A decentralized finance (DeFi) platform called Wormhole said Wednesday that a hacker made off with approximately $322 million worth of cryptocurrency.
The heist was enabled by a flaw in Wormhole Portal, a "token bridge" that allows people to exchange one cryptocurrency for an equivalent amount of another. The service currently supports the Avalanche, Oasis, Binance Smart Chain, Ethereum, Polygon, Solana and Terra blockchains. (More details can be found in Portal's docs.)
Portal relies on smart contracts to function. According to The Record, someone exploited a flaw in these contracts to effectively "trick the Wormhole project into releasing Ether (ETH) and Solana (SOL) coins far beyond the input they initially provided," which is how they managed to steal $322 million worth of the tokens.
A more detailed technical breakdown was shared by Twitter user "@samczsun," who collaborated with "@gf_256" and "@ret2jazzy" to investigate the flaw in Portal:
How did the @wormholecrypto exploit work? I joined forces with @gf_256 and @ret2jazzy to reverse engineer the exploit, and now that it's been patched we can finally share it with you👇 pic.twitter.com/lXwD0GLZ3NFebruary 3, 2022
"tl;dr - Wormhole didn't properly validate all input accounts," they explained in a follow-up tweet, "which allowed the attacker to spoof guardian signatures and mint 120,000 ETH on Solana, of which they bridged 93,750 back to Ethereum."
Coinbase puts Ethereum at roughly $2,610 at the time of writing, so the haul is currently worth approximately $245 million. (This is part of the problem with stealing cryptocurrency—the market's volatility means $322 million worth of assets can fall to $245 million overnight. Not that anyone should feel bad for the hackers, of course.)
Wormhole then asked the hacker to return the assets. "We noticed you were able to exploit the Solana VAA verification and mint tokens," it said. "We d [sic] like to offer you a whitehat [sic] agreement, and present you a bug bounty of $10 million for exploit details, and returning the [wrapped Ethereum] you've [sic] minted."
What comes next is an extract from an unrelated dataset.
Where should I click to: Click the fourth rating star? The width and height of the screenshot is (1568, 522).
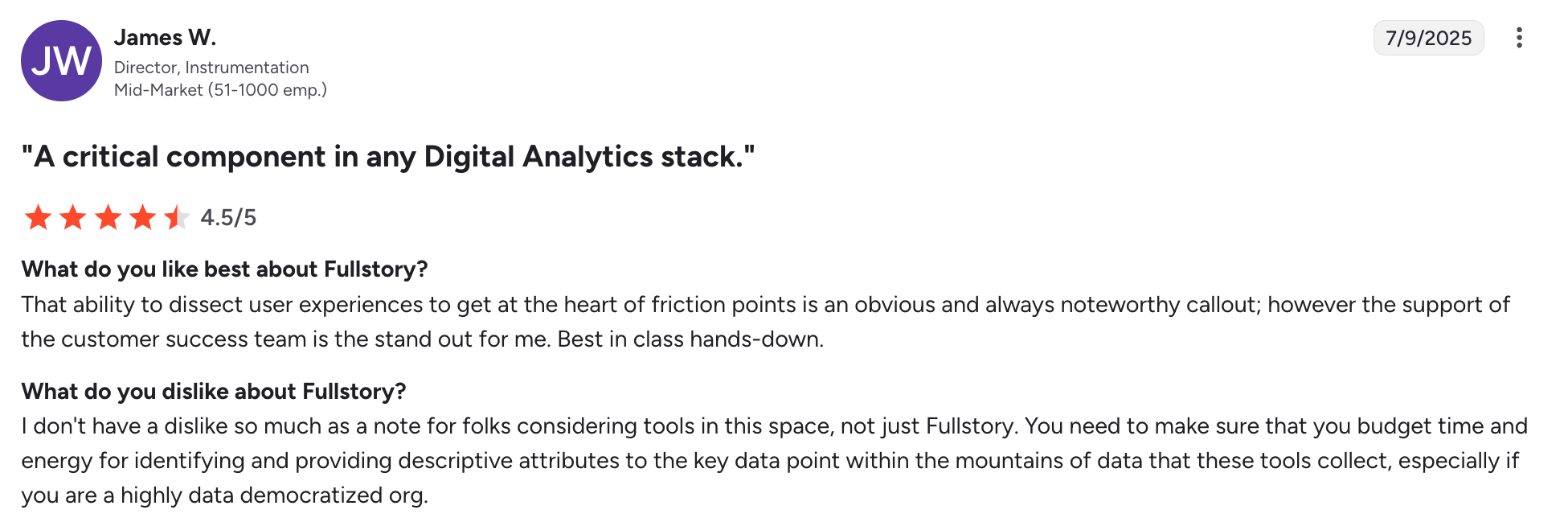tap(143, 217)
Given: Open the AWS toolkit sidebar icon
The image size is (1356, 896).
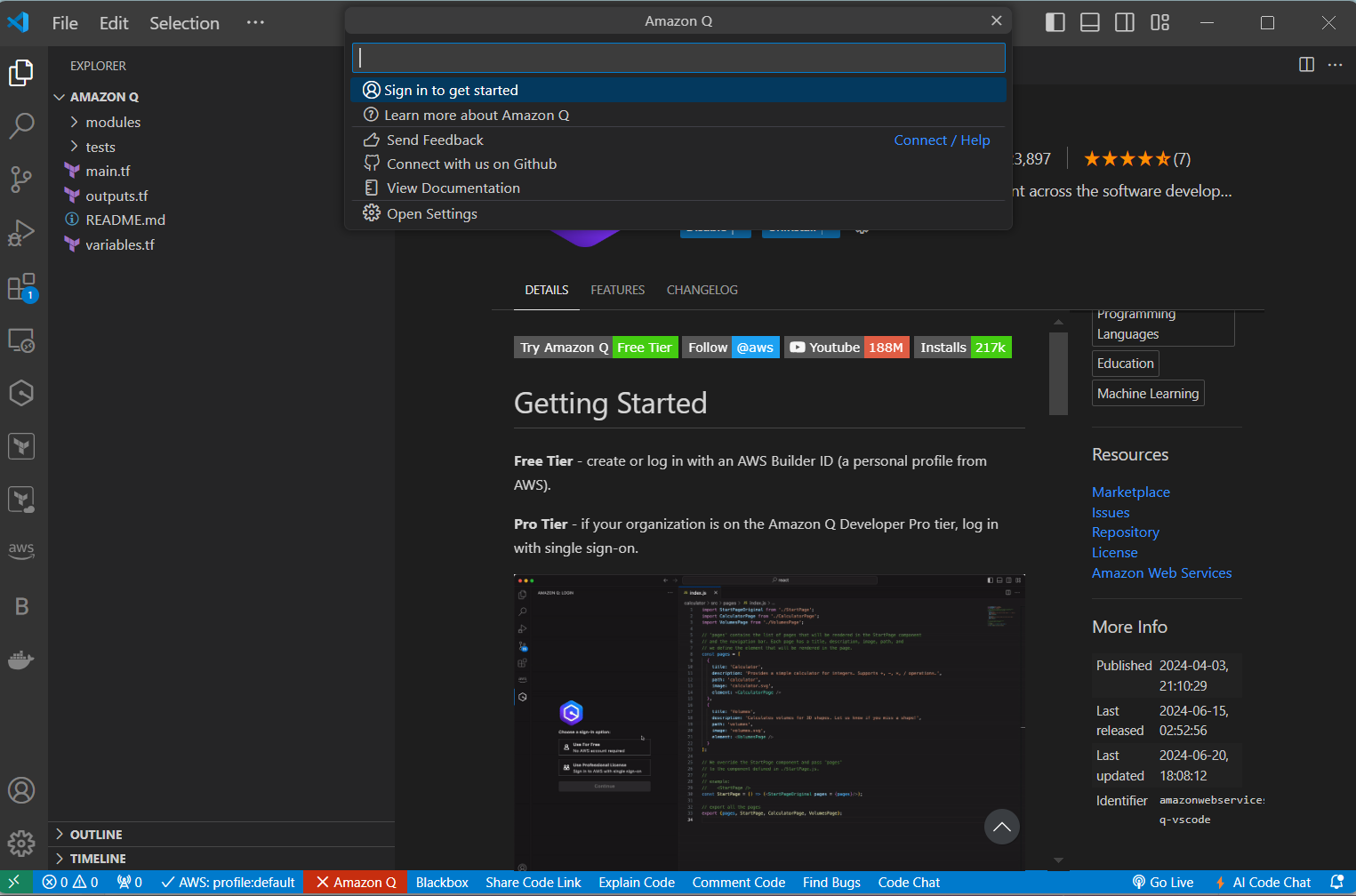Looking at the screenshot, I should click(21, 549).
These arrangements—wherein a hacker steals hundreds of millions of dollars worth of crypto and is offered a bounty for its return—are surprisingly common. For example, Poly Network employed the same tactic when $600 million was stolen from it last year, and earlier this week, Qubit Finance offered $2 million for the return of $80 million.
But, as The Record notes, these retroactive bug bounties aren't legal in all jurisdictions. They also incentivize hackers to exploit vulnerabilities in these DeFi projects. If they manage to steal a significant amount of cryptocurrency, they can decide if they want to keep their ill-gotten gains or settle for a smaller bounty.
Wormhole said this morning that it had restored the stolen funds:
1/2All funds have been restored and Wormhole is back up.We're deeply grateful for your support and thank you for your patience.February 3, 2022
The company hasn't said if the funds were restored because the hacker took the bounty, if it found another way to reclaim the funds, or if it's using its own assets to cover the loss. But it did say it's working on "a detailed incident report and will share it asap." One would hope that report would address the restoration of these funds.